The process of labor and delivery is considered to be a joyous event in women’s lives, and most of the time it is. However, practitioners have to be aware of potential complications that can have dire adverse outcomes, causing maternal morbidity and mortality as well as severe consequences for the baby.
In considering such complications, physicians usually think of women who have serious underlying comorbidities. However, the three complications discussed here – amniotic fluid embolism, ruptured uterus, and peripartum cardiomyopathy – are conditions that can happen to otherwise young, healthy women. Fortunately these complications are rare. However, when they do happen, early recognition and prompt intervention are critical to optimizing the outcome. This means we must continually keep a high index of suspicion for all such complications so that we are ready in the event that labor and delivery does not proceed normally.
Amniotic Fluid Embolism
By Dr. Valerie E. Whiteman
This complication is a leading cause of maternal morbidity and mortality in the United States and other developed countries. It should be considered in any patient who has sudden, unheralded cardiopulmonary collapse followed by profuse hemorrhage associated with disseminated intravascular coagulation (DIC).

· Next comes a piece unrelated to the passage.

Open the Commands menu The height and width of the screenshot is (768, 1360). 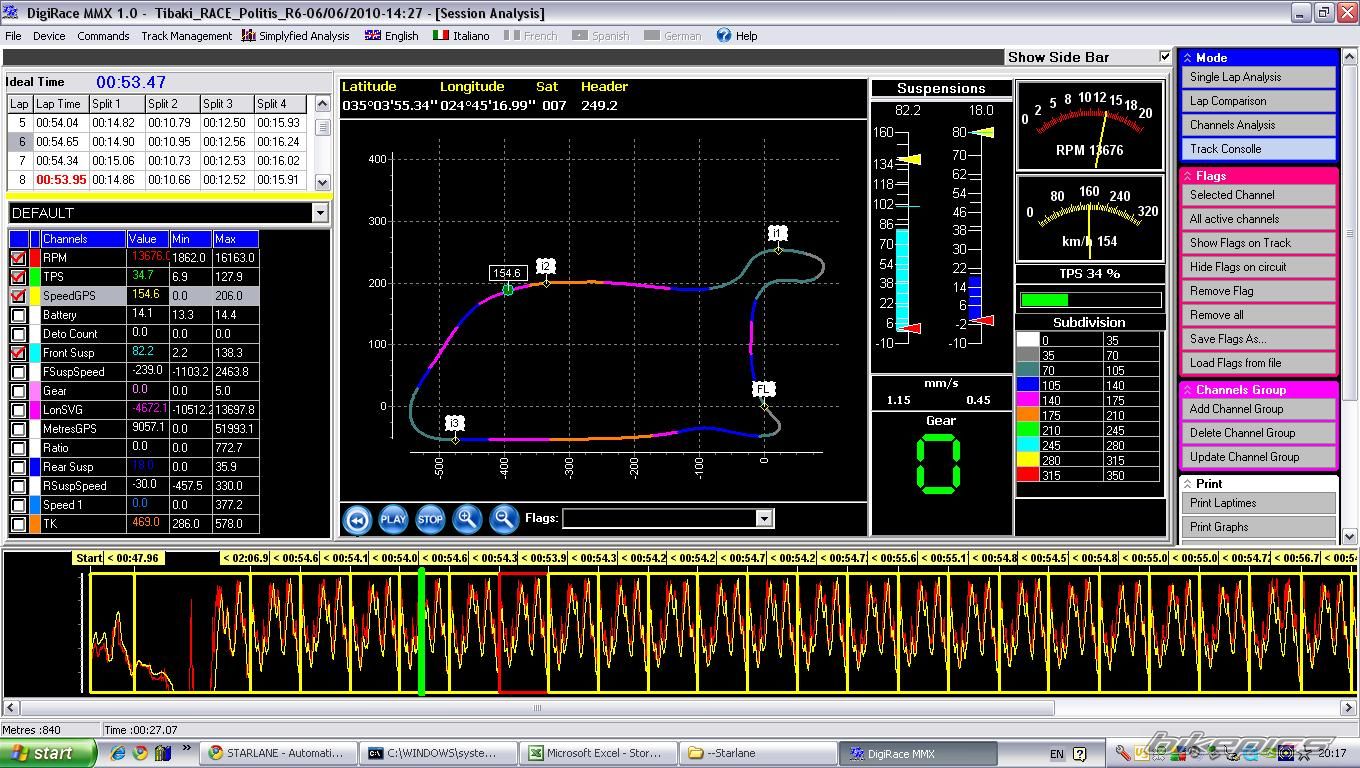coord(103,36)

While the hallmark presentation of amniotic fluid embolism (AFE) is this profound cardiopulmonary collapse with severe hemorrhage, it is important to note that published definitions of the condition state that coagulopathy may occur in isolation. In a 2011 review, Dr. Michael Benson points out that at least six case reports have described coagulopathy alone as the sole clinical sign of AFE (Clin. Dev. Immunol. 2012:946576 Epub 2011 Sept. 29 [doi:10.1155/2012/946576]).
AFE is a diagnosis of exclusion, and one that is based on symptoms and clinical presentation rather than on laboratory testing or histopathologic examination. There is broad consensus that a clinical diagnosis of AFE can be made based on one or more of four key signs/symptoms (in the absence of other medical conditions or explanations): cardiovascular collapse (hypotension and/or cardiac arrest); respiratory distress; DIC; and coma and/or seizures.

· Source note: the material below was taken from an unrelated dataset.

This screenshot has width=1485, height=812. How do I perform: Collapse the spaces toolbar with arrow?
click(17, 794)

The condition can occur suddenly and unpredictably at any point during labor and delivery or in the immediate postpartum period. It also has been reported to occur as late as 48 hours after delivery.

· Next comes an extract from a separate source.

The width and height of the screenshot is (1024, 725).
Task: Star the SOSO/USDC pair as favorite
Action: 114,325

Pulmonary thromboembolism often may be suspected, and indeed, it is part of the differential diagnosis. Patients with thrombotic pulmonary embolism do not usually develop the classic DIC type of coagulopathy, however, while patients with AFE are coagulopathic and often hemorrhage profusely.
The incidence of AFE has been difficult to determine. The authors of a 2009 evidence-based review of AFE reported that the estimated incidence based on large population-based studies is 1 in 15,200 deliveries in North America and 1 in 53,800 deliveries in Europe (Am. J. Obstet. Gynecol. 2009;201:445.e1-13). The incidence in an Australian population-based cohort was recently reported to be 3.3 per 100,000 deliveries (BJOG 2010;117:1417-21).
Other published reports and reviews have described an extremely broad range of estimated incidence. For instance, a report in the journal Anesthesia and Analgesia, published by the International Anesthesia Research Society, stated that AFE may occur between 1 in 8,000 and 1 in 80,000 deliveries (Anesth. Analg. 2009;108:1599-602).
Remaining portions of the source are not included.